**GIVEN INSTRUCTION 1:** Rewrite the part of the voting extract that opens with the words "[http://scorevoting.net/AppCW](http://scorevoting.net/AppCW)" and closes with "counted by people.", swapping "ballot boxes" for "voting urns".

++++ EXTRACT

There's even a theorem that it tends to elect Condorcet winners under
plausible models of voter strategy.

[http://scorevoting.net/AppCW](http://scorevoting.net/AppCW)

Believe me, its advocates have heard every criticism you can imagine, and the
counter-argument is robust. I recommend you check out the book "Gaming the
Vote".

------
Klathmon
Electronic voting is dangerous and is a very bad idea. Voting should be done
on paper, using pencils, put into ballot boxes, and counted by people.

Paper works, and it works well. It's a system that has worked well enough for
thousands of years, and we have figured out most of the issues with it during
that time. Anyone that can count can validate a single precinct. You can have
one person, or 100 people all standing there watching a ballot box all day for
tampering. You can have a whole group of people count the results, or just a
few.

In a traditional paper system, swaying a single precinct with "blackhat"
methods takes a lot of physical resources, a lot of time, and in most cases a
lot of people. Then multiply that by every precinct in the country, and it
quickly becomes pretty much impossible to do and get away with. Plus it leaves
a physical "paper trail" (in the form of payment for people, communications,
and physical materials or the receipts for those materials).

++++++++
++++ DATA SHOWN

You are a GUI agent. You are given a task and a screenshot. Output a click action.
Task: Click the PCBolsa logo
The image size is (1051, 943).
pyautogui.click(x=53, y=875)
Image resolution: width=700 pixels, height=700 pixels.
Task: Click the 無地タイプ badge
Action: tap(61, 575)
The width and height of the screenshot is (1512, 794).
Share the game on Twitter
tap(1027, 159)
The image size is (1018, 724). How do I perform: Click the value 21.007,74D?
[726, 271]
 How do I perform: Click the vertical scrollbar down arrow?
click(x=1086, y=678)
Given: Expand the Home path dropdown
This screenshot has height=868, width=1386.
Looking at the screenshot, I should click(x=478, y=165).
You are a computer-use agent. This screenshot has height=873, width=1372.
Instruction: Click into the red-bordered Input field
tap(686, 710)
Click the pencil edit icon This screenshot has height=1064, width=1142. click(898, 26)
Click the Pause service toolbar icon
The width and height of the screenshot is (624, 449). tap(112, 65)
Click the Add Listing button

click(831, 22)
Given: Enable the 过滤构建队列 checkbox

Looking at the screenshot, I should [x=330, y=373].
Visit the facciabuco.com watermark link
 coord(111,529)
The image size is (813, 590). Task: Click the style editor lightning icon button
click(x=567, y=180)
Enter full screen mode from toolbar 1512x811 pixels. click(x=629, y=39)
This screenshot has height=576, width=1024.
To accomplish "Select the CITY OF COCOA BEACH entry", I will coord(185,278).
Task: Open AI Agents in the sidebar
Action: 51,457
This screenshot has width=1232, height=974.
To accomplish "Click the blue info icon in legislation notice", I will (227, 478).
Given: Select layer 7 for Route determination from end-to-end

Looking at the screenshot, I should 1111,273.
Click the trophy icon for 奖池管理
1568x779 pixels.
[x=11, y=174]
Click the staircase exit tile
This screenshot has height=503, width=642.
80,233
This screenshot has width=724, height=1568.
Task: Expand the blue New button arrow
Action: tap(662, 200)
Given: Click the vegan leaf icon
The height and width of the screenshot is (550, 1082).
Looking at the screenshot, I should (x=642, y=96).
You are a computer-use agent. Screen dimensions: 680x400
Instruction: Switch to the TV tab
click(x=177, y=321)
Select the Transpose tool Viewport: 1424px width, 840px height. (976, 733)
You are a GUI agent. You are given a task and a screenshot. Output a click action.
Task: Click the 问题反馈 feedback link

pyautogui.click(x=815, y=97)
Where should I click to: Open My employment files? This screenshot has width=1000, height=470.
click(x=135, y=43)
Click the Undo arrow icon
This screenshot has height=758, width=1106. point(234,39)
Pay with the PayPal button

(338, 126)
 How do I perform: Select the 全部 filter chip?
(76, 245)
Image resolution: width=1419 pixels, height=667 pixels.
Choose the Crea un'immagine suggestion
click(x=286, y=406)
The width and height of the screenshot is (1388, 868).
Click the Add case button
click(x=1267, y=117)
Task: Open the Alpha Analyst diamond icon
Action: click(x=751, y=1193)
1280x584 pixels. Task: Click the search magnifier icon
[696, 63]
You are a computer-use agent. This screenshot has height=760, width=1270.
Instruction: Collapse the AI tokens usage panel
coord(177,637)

++++++++

**GIVEN INSTRUCTION 2:** Give the part of the records that opens with the line containing "How do I perform: Click the vertical" and closes with the line containing "click(831, 22)" as a JSON list of strings, one string per line, with blank lines left out.

**CORRECT ANSWER 1:**
[http://scorevoting.net/AppCW](http://scorevoting.net/AppCW)

Believe me, its advocates have heard every criticism you can imagine, and the
counter-argument is robust. I recommend you check out the book "Gaming the
Vote".

------
Klathmon
Electronic voting is dangerous and is a very bad idea. Voting should be done
on paper, using pencils, put into voting urns, and counted by people.

**CORRECT ANSWER 2:**
[
  " How do I perform: Click the vertical scrollbar down arrow?",
  "click(x=1086, y=678)",
  "Given: Expand the Home path dropdown",
  "This screenshot has height=868, width=1386.",
  "Looking at the screenshot, I should click(x=478, y=165).",
  "You are a computer-use agent. This screenshot has height=873, width=1372.",
  "Instruction: Click into the red-bordered Input field",
  "tap(686, 710)",
  "Click the pencil edit icon This screenshot has height=1064, width=1142. click(898, 26)",
  "Click the Pause service toolbar icon",
  "The width and height of the screenshot is (624, 449). tap(112, 65)",
  "Click the Add Listing button",
  "click(831, 22)"
]